Salud
Un informe analizó 2.784 protectores solares y advirtió que solo el 20% cumple con criterios de seguridad y eficacia.

Especialistas en salud advierten sobre la importancia de elegir cuidadosamente el protector solar debido a la proliferación de productos que podrían no ofrecer la protección anunciada o contener componentes preocupantes.
Un reciente estudio que evaluó 2.784 productos de protección solar reveló que únicamente 597, aproximadamente el 20%, fueron considerados seguros y efectivos según los estándares de la Environmental Working Group (EWG), una organización sin fines de lucro dedicada a temas de salud y medio ambiente.
El informe señaló que el 80% restante no fue catalogado necesariamente como peligroso, pero no cumplió con los criterios del grupo, ya sea por incluir ingredientes preocupantes, ofrecer una protección insuficiente contra los rayos ultravioleta, especialmente UVA, utilizar fórmulas en spray o presentar afirmaciones de protección consideradas inexactas por la organización.
Entre los ingredientes que despertaron inquietudes destacan el oxibenzona, octinoxato y homosalato, vinculados en estudios científicos a trastornos hormonales y posibles efectos negativos en el sistema reproductivo y el desarrollo.
El análisis también alertó sobre la presencia de fragancias no declaradas en algunos productos, las cuales podrían contener sustancias alergénicas o sospechosas de afectar las hormonas, e incluso compuestos con potencial carcinogénico.
En cuanto a los protectores solares en formato spray, el informe advirtió sobre riesgos adicionales, ya que la inhalación de sus partículas es posible y su aplicación puede ser desigual sobre la piel. Algunos de estos productos han sido retirados del mercado tras detectarse contaminación con benceno, una sustancia altamente tóxica.

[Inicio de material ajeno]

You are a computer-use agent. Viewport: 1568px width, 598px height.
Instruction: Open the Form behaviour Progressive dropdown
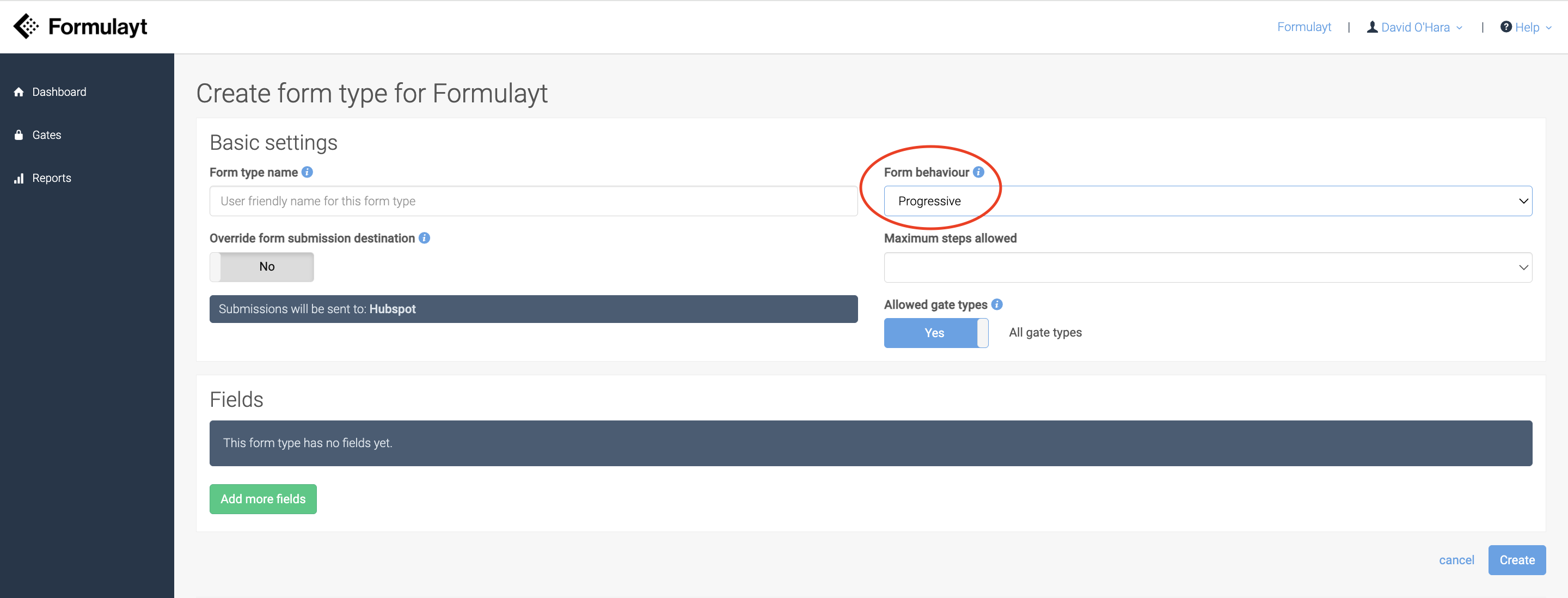(1208, 202)
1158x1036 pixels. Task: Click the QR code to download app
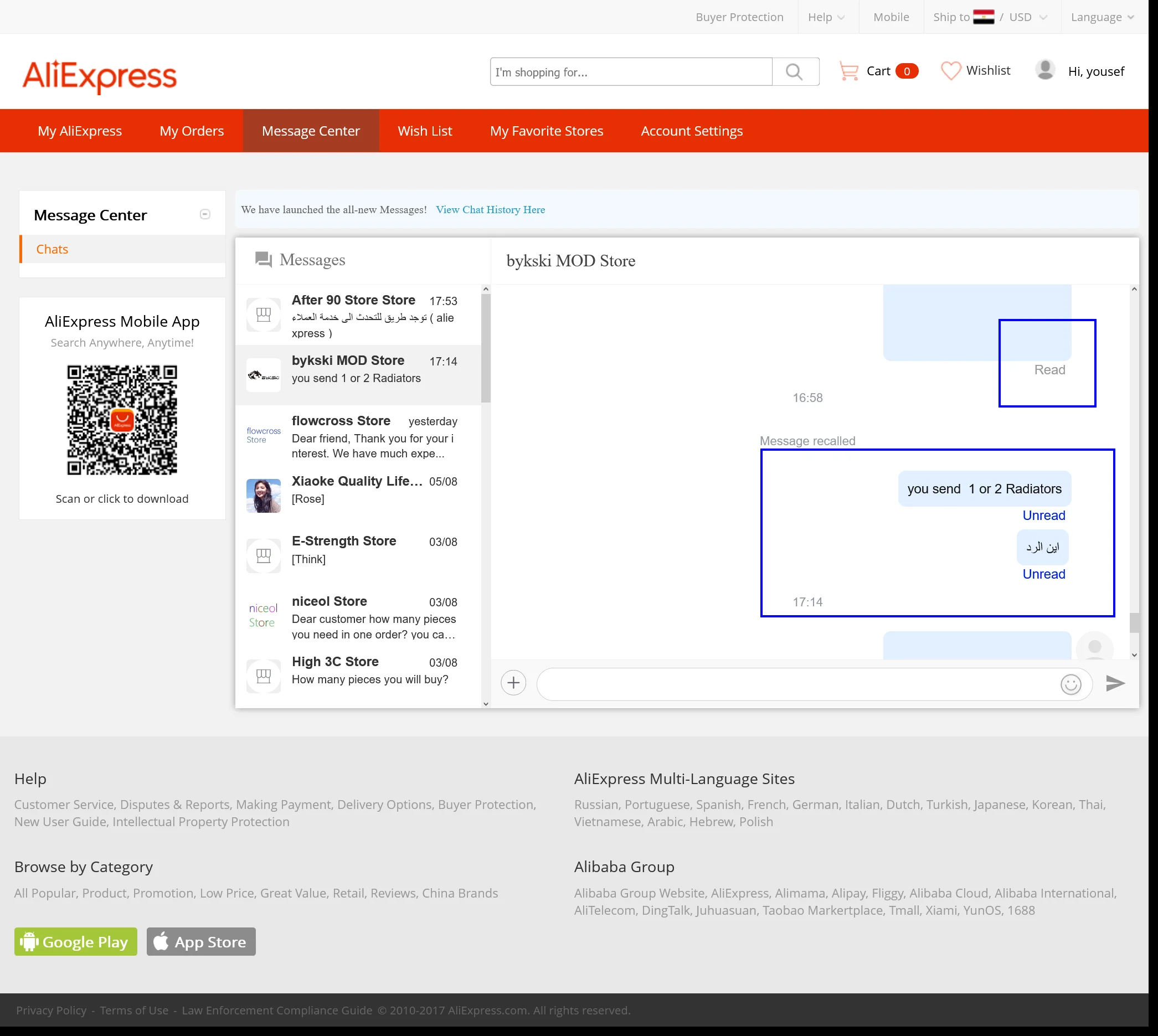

El estudio concluyó que los protectores solares minerales, especialmente los que contienen óxido de zinc, constituyen la alternativa más segura. Marcas como Badger, Blue Lizard y Babo Botanicals recibieron altas calificaciones en este sentido.
A pesar de las preocupaciones, los expertos reiteran que el uso del protector solar sigue siendo fundamental para prevenir quemaduras, envejecimiento prematuro y reducir el riesgo de cáncer de piel, incluida la melanoma. Enfatizan que el problema radica en seleccionar el producto adecuado y aplicarlo correctamente.
La EWG aplicó criterios específicos para evaluar los protectores solares, que incluyen la seguridad de sus ingredientes, el nivel de protección contra rayos UVB y UVA, el equilibrio entre ambos, y la estabilidad del producto bajo la exposición solar.
Solo 62 productos obtuvieron la certificación oficial de la organización, cumpliendo con sus estándares más estrictos en transparencia y seguridad. Muchos de estos productos certificados se basan en fórmulas minerales que ofrecen protección de amplio espectro y carecen de ingredientes considerados preocupantes.
El informe también generó controversia en torno a los protectores solares con factores de protección muy altos (SPF 70–100+), señalando que la diferencia real en protección con niveles inferiores es limitada.
Los especialistas advirtieron que confiar en cifras elevadas de SPF podría reducir la frecuencia de reaplicación o incrementar la exposición al sol, lo que aumentaría los riesgos en lugar de mitigarlos.
Asimismo, criticaron las variaciones en los resultados de pruebas entre diferentes laboratorios, lo que puede provocar discrepancias significativas en la evaluación de un mismo producto.
Finalmente, los expertos y la EWG recomiendan optar por protectores solares minerales que contengan óxido de zinc y preferir cremas en lugar de aerosoles para garantizar una mejor protección y reducir posibles riesgos.